Wally turned, reached up and took Pat’s beret off his head. Then he slung it, Frisbee style, towards the kerb where it came to rest on a bus shelter.

Pat chuckled as he retrieved it. Wally thrust his hands into his pockets and marched off along the footpath.

The heating in the Salvation Army shelter was cranked right up; sweat began to itch in Pat’s hairline soon after they had entered the meeting room.

He took off his beret, stuffed it in his pocket and began to undo his scarf as he walked towards the front row of seating. Wally grabbed him by the arm.

“Where are you going?”

“I’m going to sit down, what do you reckon?”

“Don’t sit up the front, Jesus,” said Wally, shaking his head. Pat shrugged and pulled off his coat, hanging it over the chair in front of him. They sat and Wally kept his coat on, hunkering down in his seat. The parka swelled around him, making him look like a mound.

“Good morning to all of you,” said Draga, coming to stand at the front of the room, Styrofoam cup in her hand. Steam curled from the lip like smoke from a torch. “I bring this meeting to order. It’s been a while, so I might speak, if no one objects.”
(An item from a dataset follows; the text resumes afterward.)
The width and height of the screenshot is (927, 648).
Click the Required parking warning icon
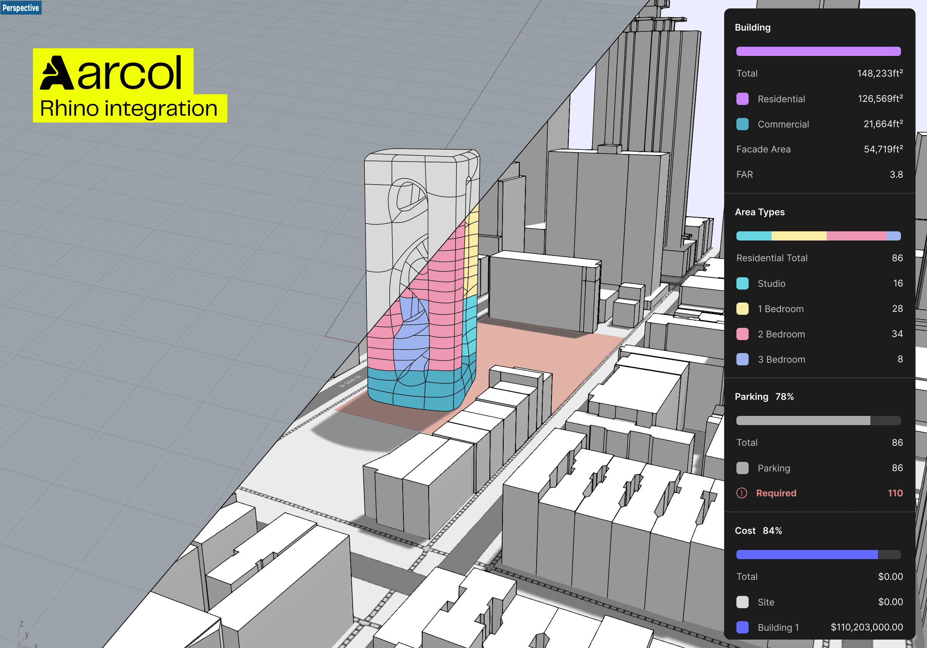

“That’s my sponsor,” said Pat, in Wally’s ear. Wally had crossed his arms, as if in an effort to keep Pat and his obnoxious gags at bay.

“My name is Draga and I am an alcoholic. If anything, I probably owe it to sobriety that I have come to enjoy coffee so much,” she said. “You know you really like something when you can even enjoy the bad stuff.”

Pat looked over his shoulder. Although people split up according to dress on the footpath, they assimilated once inside. Some of the business people had taken off their jackets.

“When I drank, I was drinking plenty of bad stuff. It was cheap and I needed plenty of it,” said Draga, drawing Pat’s attention back to the front of the room.

“My husband and I, we had separate jobs as well as owning a taxi. First he lost his job; he was a machine operator, and then I lost mine. I stayed at home while he drove the cab. That was okay, until he went blind from the drink. Don’t know why that happens to some and not to others,” she said.

“Then I started driving the taxi and every day at midday when the bottle shops opened, I would drive through and buy a four-litre cask of white wine to get me through the shift.

“We were functioning alcoholics, in that sense; we managed to keep our house. Everything seemed to be going alright until…” She dropped her head slightly, as if looking through the floor, over her glasses.